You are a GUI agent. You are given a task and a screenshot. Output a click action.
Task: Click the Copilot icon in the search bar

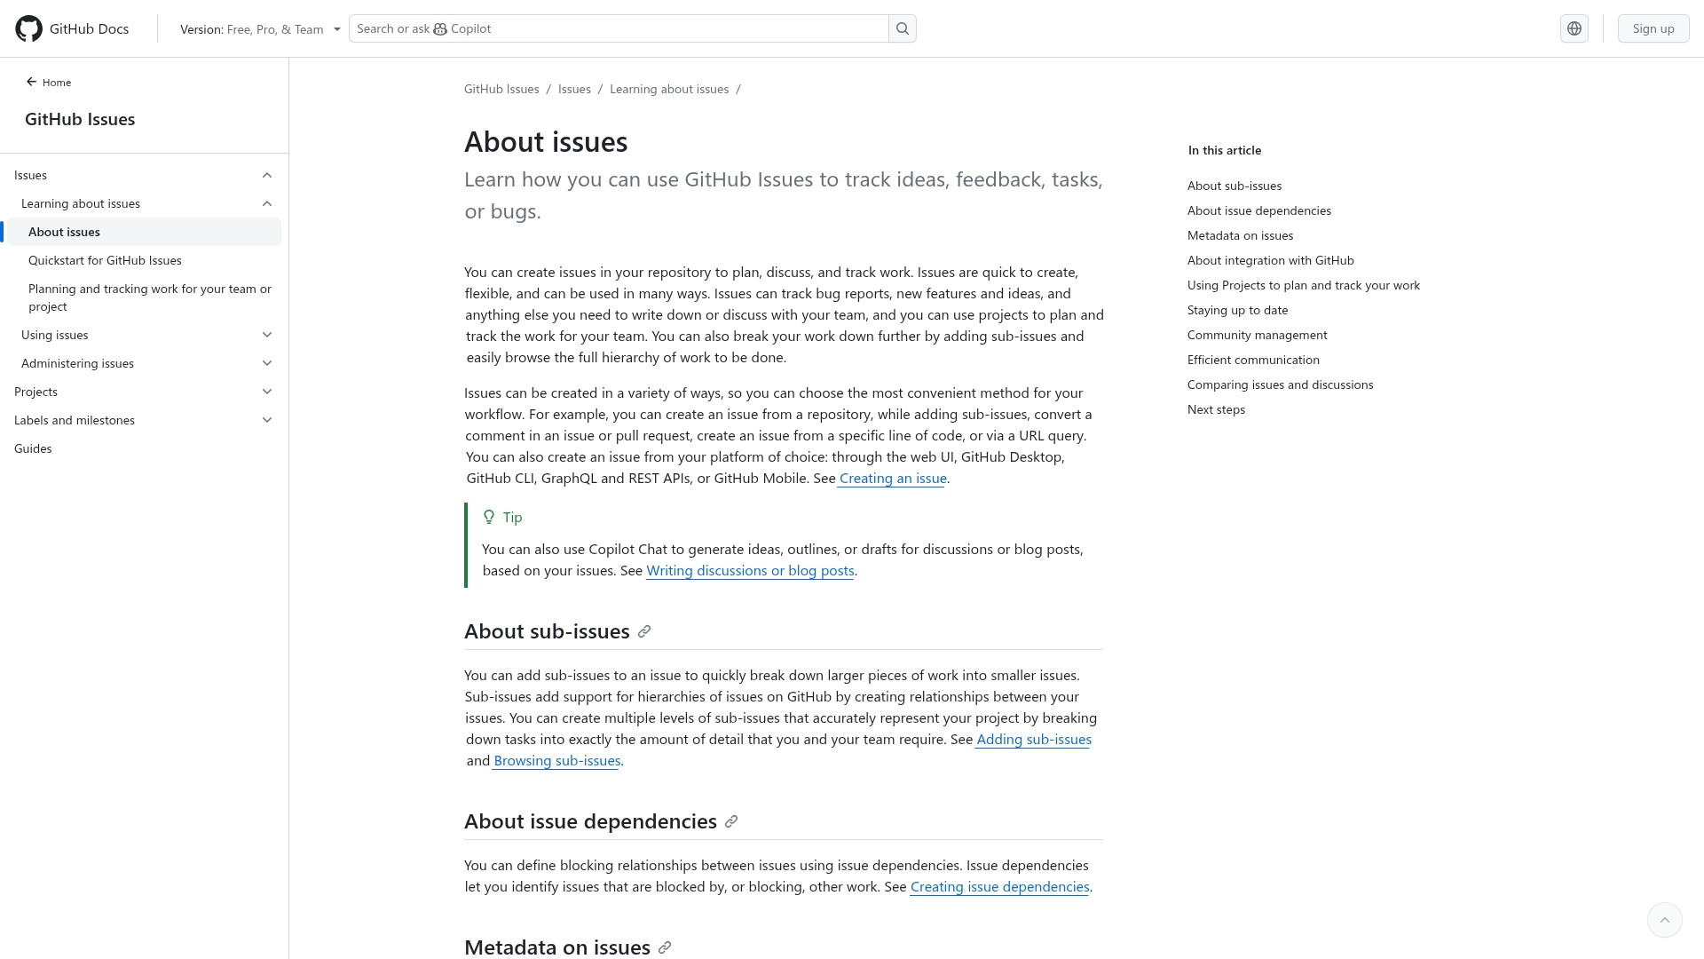pos(439,28)
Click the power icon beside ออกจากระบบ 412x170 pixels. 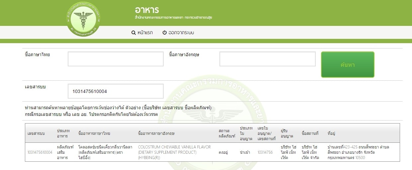(164, 33)
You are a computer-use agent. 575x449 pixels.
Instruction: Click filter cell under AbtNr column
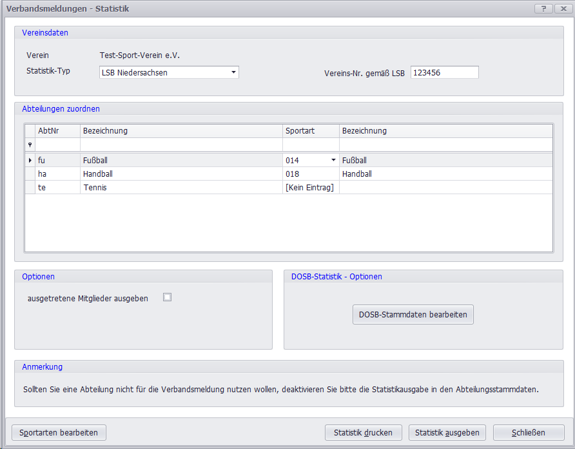pyautogui.click(x=57, y=145)
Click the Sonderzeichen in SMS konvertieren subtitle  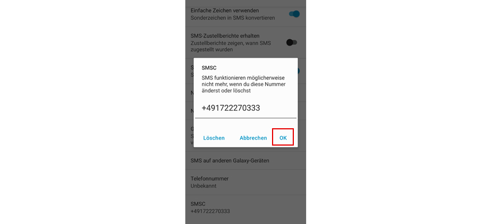coord(232,18)
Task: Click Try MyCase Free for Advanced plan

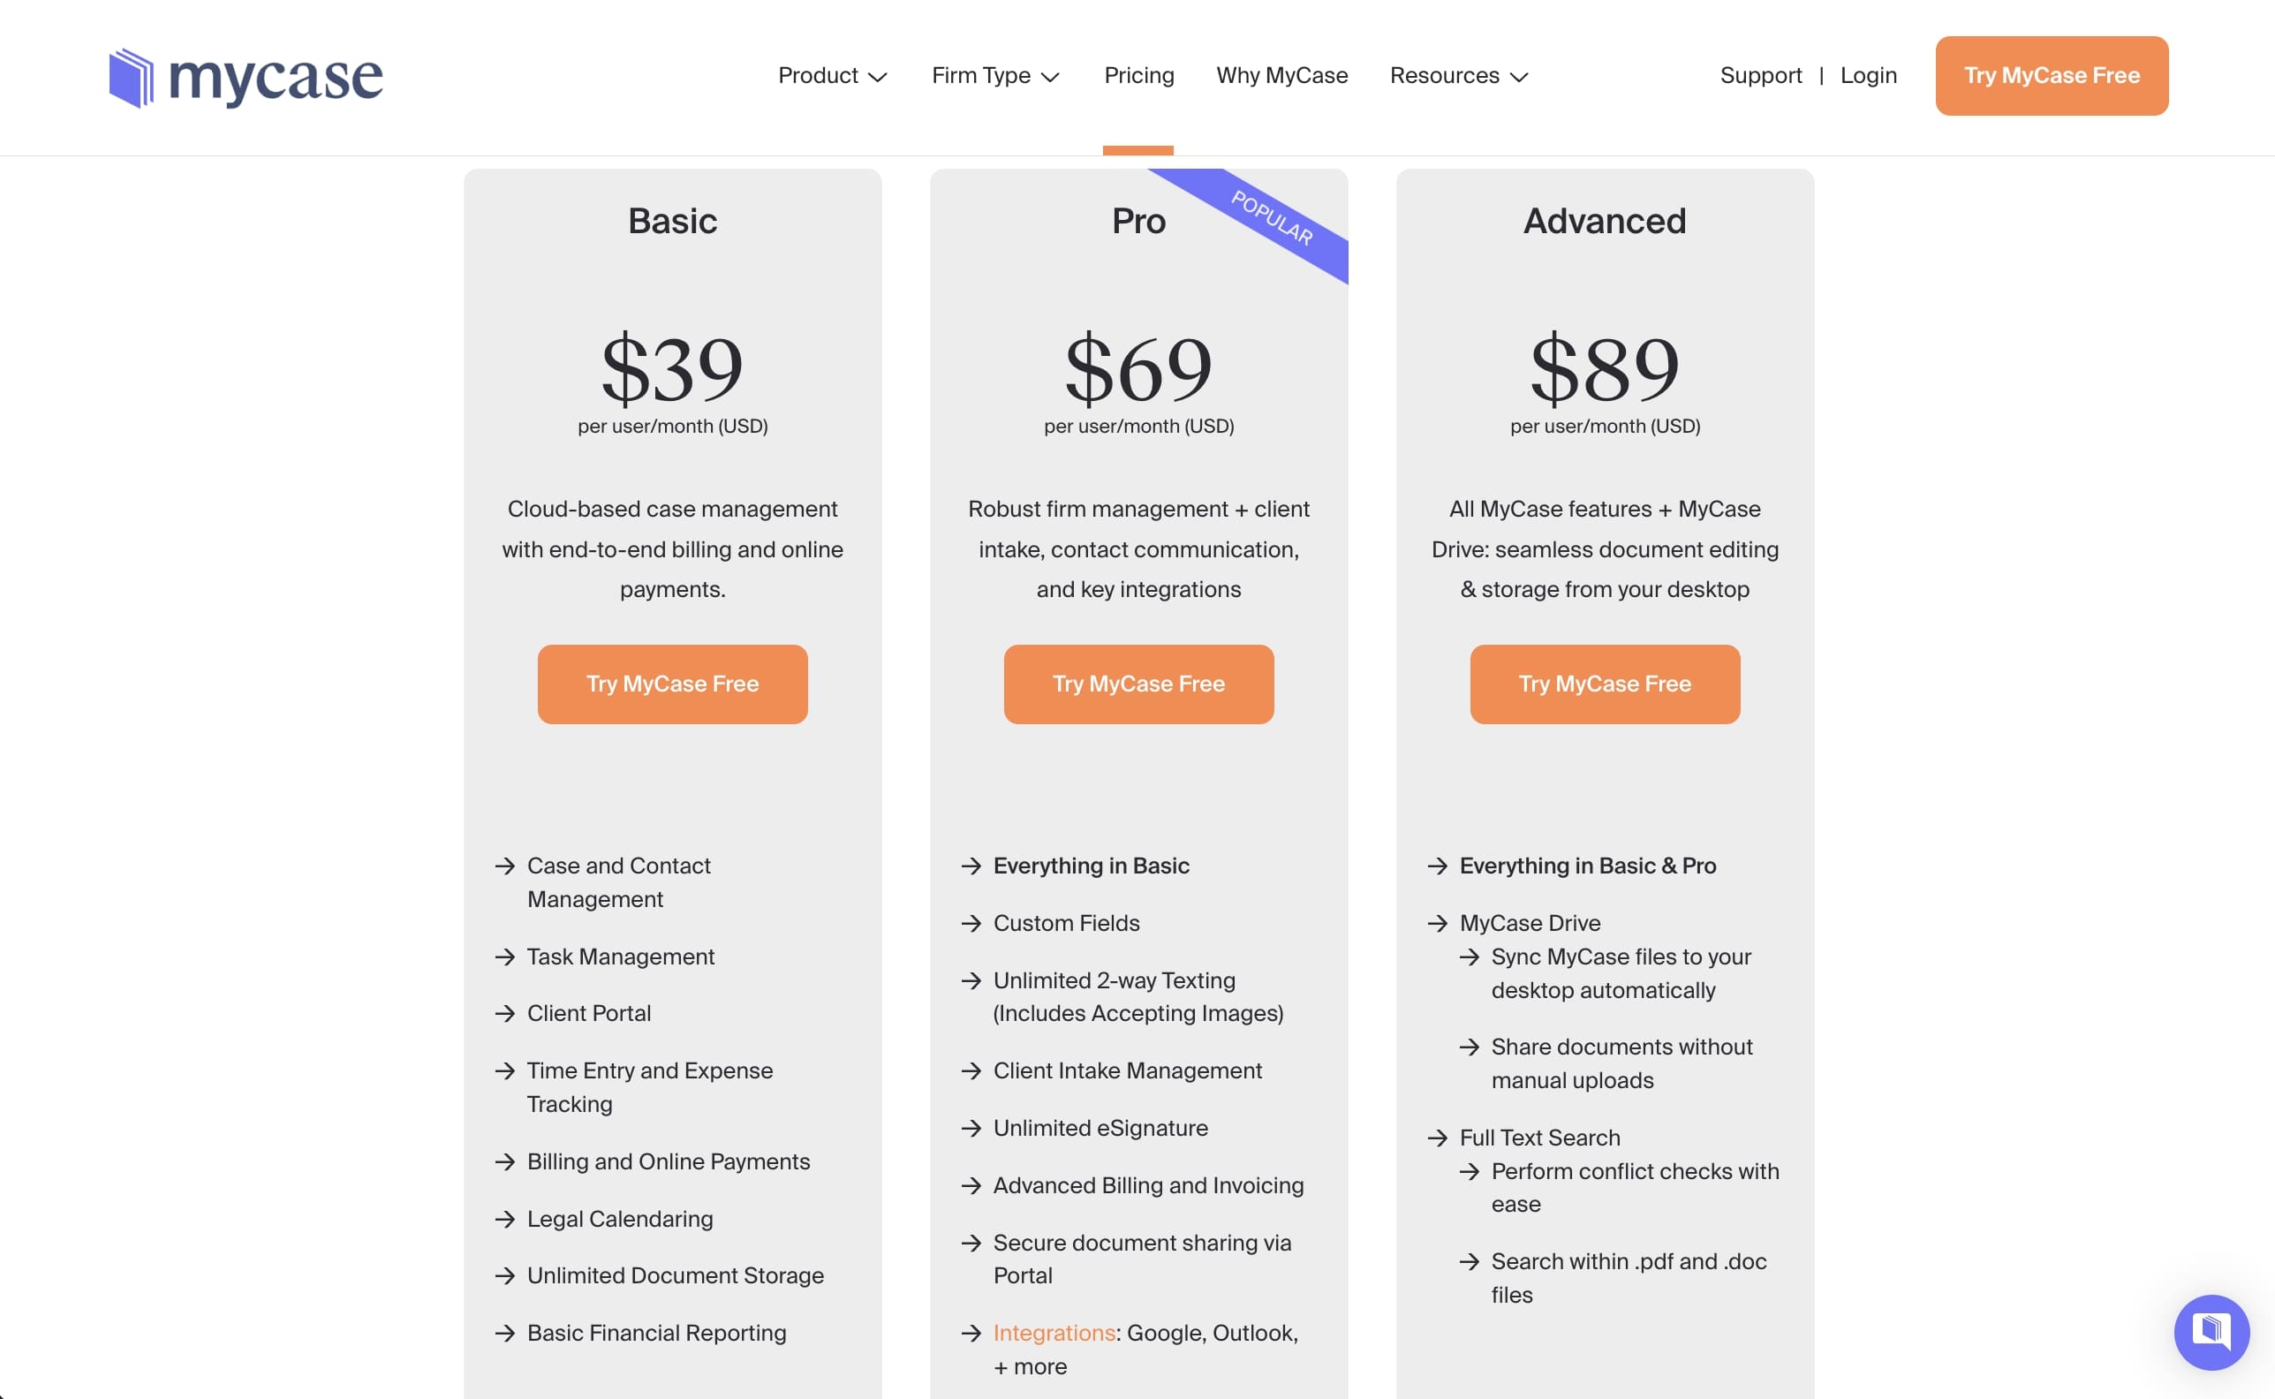Action: click(x=1605, y=683)
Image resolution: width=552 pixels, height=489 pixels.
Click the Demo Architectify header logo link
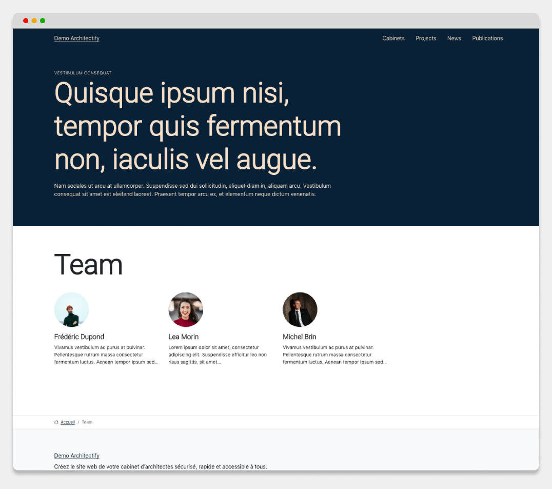pyautogui.click(x=77, y=38)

Exercise goal: Look through the material above for "agent" and copy the lines that have it.

Result of this exercise:
You are a GUI agent. You are given a task and a screenshot. Output a click action.
You are a computer-use agent. 575x449 pixels.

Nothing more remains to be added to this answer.